## What is expected
Below are records. Find each line in them that holds the word "订货报价" and copy it.

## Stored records

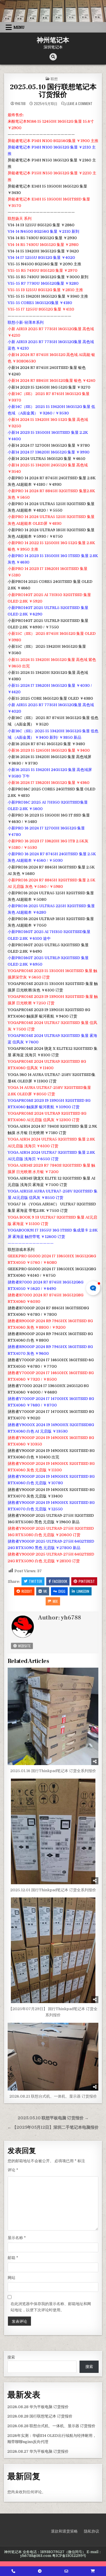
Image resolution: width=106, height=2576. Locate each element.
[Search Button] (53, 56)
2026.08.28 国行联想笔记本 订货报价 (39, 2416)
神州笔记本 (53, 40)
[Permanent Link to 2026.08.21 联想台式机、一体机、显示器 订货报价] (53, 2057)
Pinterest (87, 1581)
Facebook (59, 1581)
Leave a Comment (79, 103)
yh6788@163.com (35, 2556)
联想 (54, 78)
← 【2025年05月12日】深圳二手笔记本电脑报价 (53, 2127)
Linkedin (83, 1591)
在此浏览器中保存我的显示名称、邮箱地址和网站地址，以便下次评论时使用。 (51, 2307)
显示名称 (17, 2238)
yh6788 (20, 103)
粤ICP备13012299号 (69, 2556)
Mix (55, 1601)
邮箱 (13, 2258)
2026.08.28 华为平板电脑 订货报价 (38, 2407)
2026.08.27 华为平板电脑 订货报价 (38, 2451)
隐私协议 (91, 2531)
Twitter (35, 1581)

## Written solution
2026.08.28 国行联想笔记本 订货报价 (39, 2416)
[Permanent Link to 2026.08.21 联想台式机、一体机、显示器 订货报价] (53, 2057)
2026.08.28 华为平板电脑 订货报价 (38, 2407)
2026.08.27 华为平板电脑 订货报价 (38, 2451)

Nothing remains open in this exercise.